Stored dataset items

════════════════════

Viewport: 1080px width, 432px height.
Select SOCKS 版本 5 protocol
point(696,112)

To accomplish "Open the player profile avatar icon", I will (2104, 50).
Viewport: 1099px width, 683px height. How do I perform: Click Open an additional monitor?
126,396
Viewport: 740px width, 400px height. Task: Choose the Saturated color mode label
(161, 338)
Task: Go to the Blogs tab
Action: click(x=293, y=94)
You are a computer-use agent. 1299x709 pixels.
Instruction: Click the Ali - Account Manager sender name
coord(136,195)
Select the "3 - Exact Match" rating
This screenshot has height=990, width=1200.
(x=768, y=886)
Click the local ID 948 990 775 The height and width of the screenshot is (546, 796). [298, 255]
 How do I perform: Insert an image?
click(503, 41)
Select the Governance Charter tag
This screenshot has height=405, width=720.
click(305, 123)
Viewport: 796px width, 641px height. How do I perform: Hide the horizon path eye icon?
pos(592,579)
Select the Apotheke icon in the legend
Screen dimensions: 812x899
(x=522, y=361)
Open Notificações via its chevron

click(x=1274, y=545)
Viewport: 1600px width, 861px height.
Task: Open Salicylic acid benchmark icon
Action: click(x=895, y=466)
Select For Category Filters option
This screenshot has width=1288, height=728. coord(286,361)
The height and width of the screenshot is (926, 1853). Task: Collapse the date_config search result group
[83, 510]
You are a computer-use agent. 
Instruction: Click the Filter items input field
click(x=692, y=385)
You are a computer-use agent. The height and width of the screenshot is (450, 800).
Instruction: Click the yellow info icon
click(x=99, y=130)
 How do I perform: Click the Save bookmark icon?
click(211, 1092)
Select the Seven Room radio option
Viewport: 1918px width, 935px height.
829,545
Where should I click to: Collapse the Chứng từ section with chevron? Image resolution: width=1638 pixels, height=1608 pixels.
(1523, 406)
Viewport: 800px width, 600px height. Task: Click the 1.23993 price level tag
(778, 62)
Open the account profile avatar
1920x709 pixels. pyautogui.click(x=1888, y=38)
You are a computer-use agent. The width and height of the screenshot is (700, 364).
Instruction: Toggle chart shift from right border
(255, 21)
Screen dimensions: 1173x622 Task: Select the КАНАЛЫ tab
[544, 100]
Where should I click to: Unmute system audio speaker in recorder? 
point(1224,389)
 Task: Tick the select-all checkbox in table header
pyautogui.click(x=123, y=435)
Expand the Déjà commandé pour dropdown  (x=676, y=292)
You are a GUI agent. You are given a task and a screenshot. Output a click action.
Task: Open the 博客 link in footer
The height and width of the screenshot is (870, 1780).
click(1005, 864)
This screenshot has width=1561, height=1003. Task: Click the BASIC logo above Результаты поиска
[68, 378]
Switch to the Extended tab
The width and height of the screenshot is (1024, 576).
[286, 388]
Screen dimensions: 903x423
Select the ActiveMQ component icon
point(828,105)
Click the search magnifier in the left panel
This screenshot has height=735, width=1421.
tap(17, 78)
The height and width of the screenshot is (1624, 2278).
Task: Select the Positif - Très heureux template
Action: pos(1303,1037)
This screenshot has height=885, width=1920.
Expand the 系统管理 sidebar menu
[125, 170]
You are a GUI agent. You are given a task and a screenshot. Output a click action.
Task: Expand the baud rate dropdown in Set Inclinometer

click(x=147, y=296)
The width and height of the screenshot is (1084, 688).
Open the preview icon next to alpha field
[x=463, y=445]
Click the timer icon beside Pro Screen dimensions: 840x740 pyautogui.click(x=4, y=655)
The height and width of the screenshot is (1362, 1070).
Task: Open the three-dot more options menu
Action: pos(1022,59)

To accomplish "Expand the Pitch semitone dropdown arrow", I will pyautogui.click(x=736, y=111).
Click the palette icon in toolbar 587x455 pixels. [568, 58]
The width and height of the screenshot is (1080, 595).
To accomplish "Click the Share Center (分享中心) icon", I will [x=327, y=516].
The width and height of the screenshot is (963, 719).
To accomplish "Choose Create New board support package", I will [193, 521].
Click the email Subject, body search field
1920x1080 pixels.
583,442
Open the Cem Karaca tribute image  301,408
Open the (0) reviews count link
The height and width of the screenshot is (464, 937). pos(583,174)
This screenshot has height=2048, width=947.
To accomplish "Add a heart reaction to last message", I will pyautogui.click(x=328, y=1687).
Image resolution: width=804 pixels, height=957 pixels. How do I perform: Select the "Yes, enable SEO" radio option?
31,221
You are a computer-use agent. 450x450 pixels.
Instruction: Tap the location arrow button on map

════════════════════

Find all the lines with "will" in the data and copy them.

To accomplish "Open the player profile avatar icon", I will (2104, 50).
To accomplish "Expand the Pitch semitone dropdown arrow", I will pyautogui.click(x=736, y=111).
To accomplish "Click the Share Center (分享中心) icon", I will [x=327, y=516].
To accomplish "Choose Create New board support package", I will [193, 521].
To accomplish "Add a heart reaction to last message", I will pyautogui.click(x=328, y=1687).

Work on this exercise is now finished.